Klimt's father was a traveling artisan specializing in gold engravings, but Klimt's use of gold leaf in paintings was inspired by a trip he made to Italy in 1903. When he visited Ravenna he saw the Byzantine mosaics in the Church of San Vitale. For Klimt, the flatness of the mosaics and their lack of perspective and depth only enhanced their golden brilliance, and he started to make unprecedented use of gold and silver leaf in his own work.

It has also been argued that in this picture Klimt represented the moment Apollo kisses Daphne, following the Metamorphoses of Ovid narrative.

Art historians have also suggested that Klimt depicts the tale of Orpheus and Eurydice. More specifically, Klimt seems to be showing the exact moment when Orpheus turns around to caress Eurydice and loses his love forever. As shown in this painting, the woman being held is slightly translucent, indicating a fading away or disappearance—as told in the story.

==Reception==
Klimt painted The Kiss soon after his three-part Vienna Ceiling series, which created a scandal and were criticized as both "pornographic" and evidence of "perverted excess". The works had recast the artist as an enfant terrible for his anti-authoritarian and anti-popularist views on art.
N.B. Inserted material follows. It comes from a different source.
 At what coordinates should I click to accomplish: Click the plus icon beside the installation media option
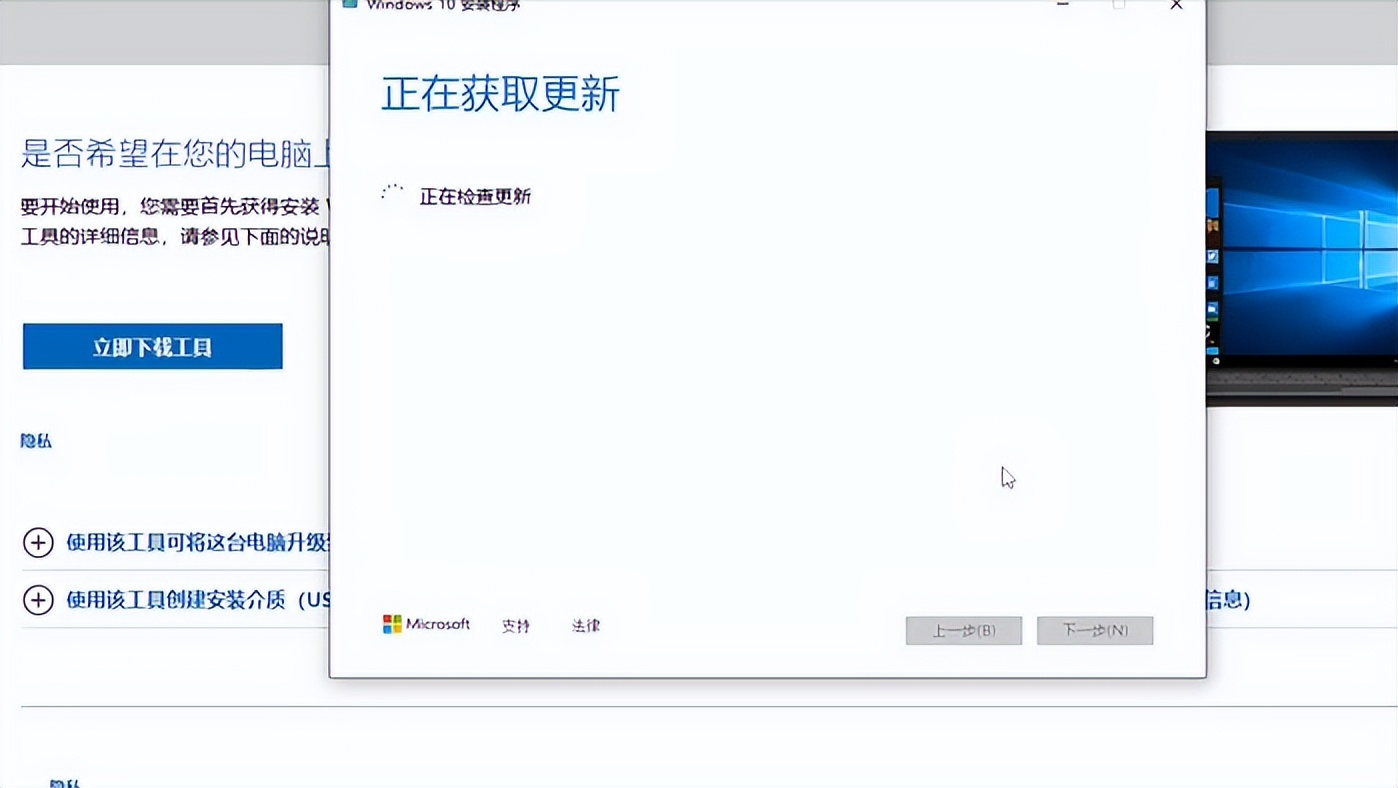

He wrote, "If you can not please everyone with your deeds and your art, please a few".

The Kiss was exhibited in 1908 in Vienna in the Kunstschau – the building created in collaboration by Josef Hoffmann, Gustav Klimt, Otto Prutscher, Koloman Moser and many others, to coincide with the celebrations in Vienna for the sixtieth anniversary of Emperor Francis Joseph I’s reign from 1 June to 16 November 1908.
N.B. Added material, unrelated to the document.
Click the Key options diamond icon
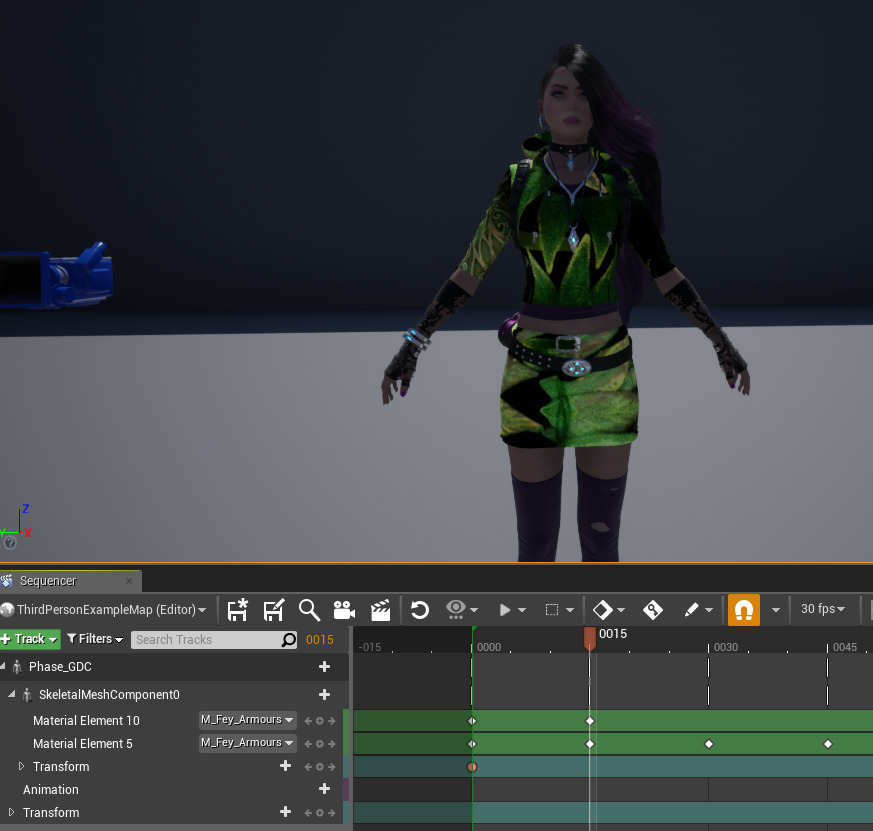(602, 610)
The Kiss, however, was enthusiastically received, and was purchased, still unfinished, by the Austrian government when it was put on public exhibition.

In February 2013, Syrian artist Tammam Azzam superimposed an image of the painting onto a bombed building in an unidentified part of Syria, in a work called Freedom Graffiti, to call attention to the plight of war in his country.